→ WHAT YOU NEED TO DO
Exactly as they stand, set down all of the records again.

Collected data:

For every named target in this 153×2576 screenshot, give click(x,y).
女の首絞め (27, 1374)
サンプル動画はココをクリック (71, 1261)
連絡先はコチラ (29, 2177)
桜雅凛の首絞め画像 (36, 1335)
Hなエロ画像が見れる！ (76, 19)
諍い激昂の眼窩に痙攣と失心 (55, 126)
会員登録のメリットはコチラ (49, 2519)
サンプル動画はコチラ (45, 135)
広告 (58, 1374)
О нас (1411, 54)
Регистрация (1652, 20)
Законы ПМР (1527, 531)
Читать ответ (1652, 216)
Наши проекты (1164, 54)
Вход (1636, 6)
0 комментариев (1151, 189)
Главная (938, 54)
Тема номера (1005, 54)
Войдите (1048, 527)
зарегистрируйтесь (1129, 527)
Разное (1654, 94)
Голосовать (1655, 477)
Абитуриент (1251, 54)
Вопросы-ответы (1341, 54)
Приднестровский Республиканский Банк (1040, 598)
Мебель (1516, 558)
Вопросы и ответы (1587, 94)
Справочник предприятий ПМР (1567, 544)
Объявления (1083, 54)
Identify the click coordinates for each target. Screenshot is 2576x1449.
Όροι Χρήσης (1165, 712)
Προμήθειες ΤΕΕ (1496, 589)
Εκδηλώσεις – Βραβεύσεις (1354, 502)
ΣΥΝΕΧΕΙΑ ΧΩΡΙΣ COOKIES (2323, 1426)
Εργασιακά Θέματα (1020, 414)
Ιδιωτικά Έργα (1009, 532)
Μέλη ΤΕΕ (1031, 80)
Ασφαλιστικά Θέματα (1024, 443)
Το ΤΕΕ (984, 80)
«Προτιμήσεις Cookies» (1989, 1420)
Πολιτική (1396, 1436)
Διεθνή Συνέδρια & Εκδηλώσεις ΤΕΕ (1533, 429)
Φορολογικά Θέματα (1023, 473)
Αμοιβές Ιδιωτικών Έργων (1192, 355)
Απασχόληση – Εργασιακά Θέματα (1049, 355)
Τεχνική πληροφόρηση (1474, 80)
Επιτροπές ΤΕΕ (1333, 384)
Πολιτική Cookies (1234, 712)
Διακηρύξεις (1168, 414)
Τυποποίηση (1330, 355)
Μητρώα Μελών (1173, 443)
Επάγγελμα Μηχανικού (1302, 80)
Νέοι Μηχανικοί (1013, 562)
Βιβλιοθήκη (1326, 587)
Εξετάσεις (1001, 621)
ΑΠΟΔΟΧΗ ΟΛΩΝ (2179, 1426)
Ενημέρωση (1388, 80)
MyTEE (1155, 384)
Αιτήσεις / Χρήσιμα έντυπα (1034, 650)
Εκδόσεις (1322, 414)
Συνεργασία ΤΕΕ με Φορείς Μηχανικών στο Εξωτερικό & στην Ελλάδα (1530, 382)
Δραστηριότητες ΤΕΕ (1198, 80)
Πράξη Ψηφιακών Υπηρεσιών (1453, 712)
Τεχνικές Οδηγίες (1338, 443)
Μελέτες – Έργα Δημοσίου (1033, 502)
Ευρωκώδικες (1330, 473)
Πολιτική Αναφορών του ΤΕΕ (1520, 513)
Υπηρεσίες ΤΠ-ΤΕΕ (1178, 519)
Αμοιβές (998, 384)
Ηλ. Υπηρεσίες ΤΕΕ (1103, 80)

→ ANSWER SECTION
For every named target in this 153×2576 screenshot, give click(x,y).
女の首絞め (27, 1374)
サンプル動画はココをクリック (71, 1261)
連絡先はコチラ (29, 2177)
桜雅凛の首絞め画像 (36, 1335)
Hなエロ画像が見れる！ (76, 19)
諍い激昂の眼窩に痙攣と失心 (55, 126)
会員登録のメリットはコチラ (49, 2519)
サンプル動画はコチラ (45, 135)
広告 (58, 1374)
О нас (1411, 54)
Регистрация (1652, 20)
Законы ПМР (1527, 531)
Читать ответ (1652, 216)
Наши проекты (1164, 54)
Вход (1636, 6)
0 комментариев (1151, 189)
Главная (938, 54)
Тема номера (1005, 54)
Войдите (1048, 527)
зарегистрируйтесь (1129, 527)
Разное (1654, 94)
Голосовать (1655, 477)
Абитуриент (1251, 54)
Вопросы-ответы (1341, 54)
Приднестровский Республиканский Банк (1040, 598)
Мебель (1516, 558)
Вопросы и ответы (1587, 94)
Справочник предприятий ПМР (1567, 544)
Объявления (1083, 54)
Identify the click coordinates for each target. Screenshot is 2576x1449.
Όροι Χρήσης (1165, 712)
Προμήθειες ΤΕΕ (1496, 589)
Εκδηλώσεις – Βραβεύσεις (1354, 502)
ΣΥΝΕΧΕΙΑ ΧΩΡΙΣ COOKIES (2323, 1426)
Εργασιακά Θέματα (1020, 414)
Ιδιωτικά Έργα (1009, 532)
Μέλη ΤΕΕ (1031, 80)
Ασφαλιστικά Θέματα (1024, 443)
Το ΤΕΕ (984, 80)
«Προτιμήσεις Cookies» (1989, 1420)
Πολιτική (1396, 1436)
Διεθνή Συνέδρια & Εκδηλώσεις ΤΕΕ (1533, 429)
Φορολογικά Θέματα (1023, 473)
Αμοιβές Ιδιωτικών Έργων (1192, 355)
Απασχόληση – Εργασιακά Θέματα (1049, 355)
Τεχνική πληροφόρηση (1474, 80)
Επιτροπές ΤΕΕ (1333, 384)
Πολιτική Cookies (1234, 712)
Διακηρύξεις (1168, 414)
Τυποποίηση (1330, 355)
Μητρώα Μελών (1173, 443)
Επάγγελμα Μηχανικού (1302, 80)
Νέοι Μηχανικοί (1013, 562)
Βιβλιοθήκη (1326, 587)
Εξετάσεις (1001, 621)
ΑΠΟΔΟΧΗ ΟΛΩΝ (2179, 1426)
Ενημέρωση (1388, 80)
MyTEE (1155, 384)
Αιτήσεις / Χρήσιμα έντυπα (1034, 650)
Εκδόσεις (1322, 414)
Συνεργασία ΤΕΕ με Φορείς Μηχανικών στο Εξωτερικό & στην Ελλάδα (1530, 382)
Δραστηριότητες ΤΕΕ (1198, 80)
Πράξη Ψηφιακών Υπηρεσιών (1453, 712)
Τεχνικές Οδηγίες (1338, 443)
Μελέτες – Έργα Δημοσίου (1033, 502)
Ευρωκώδικες (1330, 473)
Πολιτική Αναφορών του ΤΕΕ (1520, 513)
Υπηρεσίες ΤΠ-ΤΕΕ (1178, 519)
Αμοιβές (998, 384)
Ηλ. Υπηρεσίες ΤΕΕ (1103, 80)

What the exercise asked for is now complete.